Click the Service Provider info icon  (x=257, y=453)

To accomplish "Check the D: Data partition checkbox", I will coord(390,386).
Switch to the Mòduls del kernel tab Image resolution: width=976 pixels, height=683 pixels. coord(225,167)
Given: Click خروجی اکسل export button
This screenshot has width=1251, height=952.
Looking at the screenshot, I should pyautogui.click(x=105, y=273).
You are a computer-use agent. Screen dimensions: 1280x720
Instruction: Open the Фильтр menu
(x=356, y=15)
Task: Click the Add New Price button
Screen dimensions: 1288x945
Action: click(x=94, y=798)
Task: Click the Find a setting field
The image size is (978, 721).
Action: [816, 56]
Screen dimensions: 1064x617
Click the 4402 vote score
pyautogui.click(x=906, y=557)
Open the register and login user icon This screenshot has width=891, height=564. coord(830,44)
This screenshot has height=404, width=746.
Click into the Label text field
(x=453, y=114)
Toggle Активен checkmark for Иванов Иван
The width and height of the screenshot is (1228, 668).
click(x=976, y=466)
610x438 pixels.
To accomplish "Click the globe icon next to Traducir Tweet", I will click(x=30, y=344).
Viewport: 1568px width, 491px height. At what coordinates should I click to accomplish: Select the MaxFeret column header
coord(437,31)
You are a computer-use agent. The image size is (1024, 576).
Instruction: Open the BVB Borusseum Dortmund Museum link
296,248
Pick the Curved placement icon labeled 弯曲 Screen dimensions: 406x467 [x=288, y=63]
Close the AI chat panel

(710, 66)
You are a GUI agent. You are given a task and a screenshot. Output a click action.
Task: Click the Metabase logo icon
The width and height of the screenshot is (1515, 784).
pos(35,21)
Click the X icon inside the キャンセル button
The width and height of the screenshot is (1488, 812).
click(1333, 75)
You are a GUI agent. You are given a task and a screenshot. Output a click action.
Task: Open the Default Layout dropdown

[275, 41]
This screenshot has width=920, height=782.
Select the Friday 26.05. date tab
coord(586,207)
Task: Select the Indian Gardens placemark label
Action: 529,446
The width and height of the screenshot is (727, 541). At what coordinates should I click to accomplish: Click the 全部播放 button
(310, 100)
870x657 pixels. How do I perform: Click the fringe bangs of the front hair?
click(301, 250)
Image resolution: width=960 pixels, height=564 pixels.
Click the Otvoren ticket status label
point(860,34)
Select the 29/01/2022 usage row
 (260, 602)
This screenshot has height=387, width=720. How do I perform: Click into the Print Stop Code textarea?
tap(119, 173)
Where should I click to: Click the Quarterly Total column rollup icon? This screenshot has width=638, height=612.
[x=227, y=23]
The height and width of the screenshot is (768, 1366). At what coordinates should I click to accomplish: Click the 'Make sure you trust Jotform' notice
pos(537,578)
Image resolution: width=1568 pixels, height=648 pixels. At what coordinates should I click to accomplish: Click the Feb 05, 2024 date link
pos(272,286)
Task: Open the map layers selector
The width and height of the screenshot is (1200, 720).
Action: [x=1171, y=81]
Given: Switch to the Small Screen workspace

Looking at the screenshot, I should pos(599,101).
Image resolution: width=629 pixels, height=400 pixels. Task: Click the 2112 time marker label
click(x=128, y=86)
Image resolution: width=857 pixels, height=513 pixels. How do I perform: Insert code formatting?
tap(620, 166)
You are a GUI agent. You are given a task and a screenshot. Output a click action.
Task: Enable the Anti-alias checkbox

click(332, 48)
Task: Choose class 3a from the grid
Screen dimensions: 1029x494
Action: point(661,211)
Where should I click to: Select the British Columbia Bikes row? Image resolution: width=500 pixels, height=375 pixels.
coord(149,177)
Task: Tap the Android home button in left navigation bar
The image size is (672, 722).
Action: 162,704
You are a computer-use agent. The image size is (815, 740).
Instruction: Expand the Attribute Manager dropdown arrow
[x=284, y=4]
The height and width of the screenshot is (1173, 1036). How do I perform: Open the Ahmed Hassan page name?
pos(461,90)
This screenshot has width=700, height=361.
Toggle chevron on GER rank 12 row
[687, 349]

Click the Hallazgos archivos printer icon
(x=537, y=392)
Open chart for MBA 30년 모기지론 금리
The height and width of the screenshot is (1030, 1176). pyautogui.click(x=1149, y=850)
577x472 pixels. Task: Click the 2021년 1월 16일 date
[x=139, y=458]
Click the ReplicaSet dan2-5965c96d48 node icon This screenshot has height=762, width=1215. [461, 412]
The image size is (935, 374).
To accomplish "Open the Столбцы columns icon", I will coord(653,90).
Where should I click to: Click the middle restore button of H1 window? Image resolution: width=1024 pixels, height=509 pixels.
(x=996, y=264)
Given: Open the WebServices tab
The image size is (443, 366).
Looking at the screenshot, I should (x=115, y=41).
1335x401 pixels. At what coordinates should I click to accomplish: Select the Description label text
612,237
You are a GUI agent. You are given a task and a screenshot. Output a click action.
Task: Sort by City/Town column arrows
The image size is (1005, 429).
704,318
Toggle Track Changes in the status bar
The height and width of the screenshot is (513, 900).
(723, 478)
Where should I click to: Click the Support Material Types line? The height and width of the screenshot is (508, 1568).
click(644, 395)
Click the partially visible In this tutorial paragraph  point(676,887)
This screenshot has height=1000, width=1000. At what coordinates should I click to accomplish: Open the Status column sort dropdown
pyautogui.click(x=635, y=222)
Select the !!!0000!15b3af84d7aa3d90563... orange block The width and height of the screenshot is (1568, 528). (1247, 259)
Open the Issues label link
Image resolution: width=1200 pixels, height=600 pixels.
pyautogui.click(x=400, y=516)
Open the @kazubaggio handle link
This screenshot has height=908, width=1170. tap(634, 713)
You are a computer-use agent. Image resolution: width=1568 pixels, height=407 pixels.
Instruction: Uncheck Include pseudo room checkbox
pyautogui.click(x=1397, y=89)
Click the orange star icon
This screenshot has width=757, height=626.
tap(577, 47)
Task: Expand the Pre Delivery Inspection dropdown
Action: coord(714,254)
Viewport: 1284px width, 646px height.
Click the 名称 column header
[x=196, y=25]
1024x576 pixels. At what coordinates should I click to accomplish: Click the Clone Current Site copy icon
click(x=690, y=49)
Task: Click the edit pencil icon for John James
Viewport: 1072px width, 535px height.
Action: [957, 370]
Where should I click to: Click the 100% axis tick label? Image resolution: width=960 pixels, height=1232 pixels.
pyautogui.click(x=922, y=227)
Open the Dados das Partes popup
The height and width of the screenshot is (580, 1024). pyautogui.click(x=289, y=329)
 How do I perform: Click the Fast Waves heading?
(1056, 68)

################

Instructions to follow:
Each line above that contains the word "computer" should be returned.

Answer to this task:
You are a computer-use agent. Screen dimensions: 1280x720
You are a computer-use agent. The image size is (1024, 576).
You are a computer-use agent. The image size is (815, 740).
You are a computer-use agent. Image resolution: width=1568 pixels, height=407 pixels.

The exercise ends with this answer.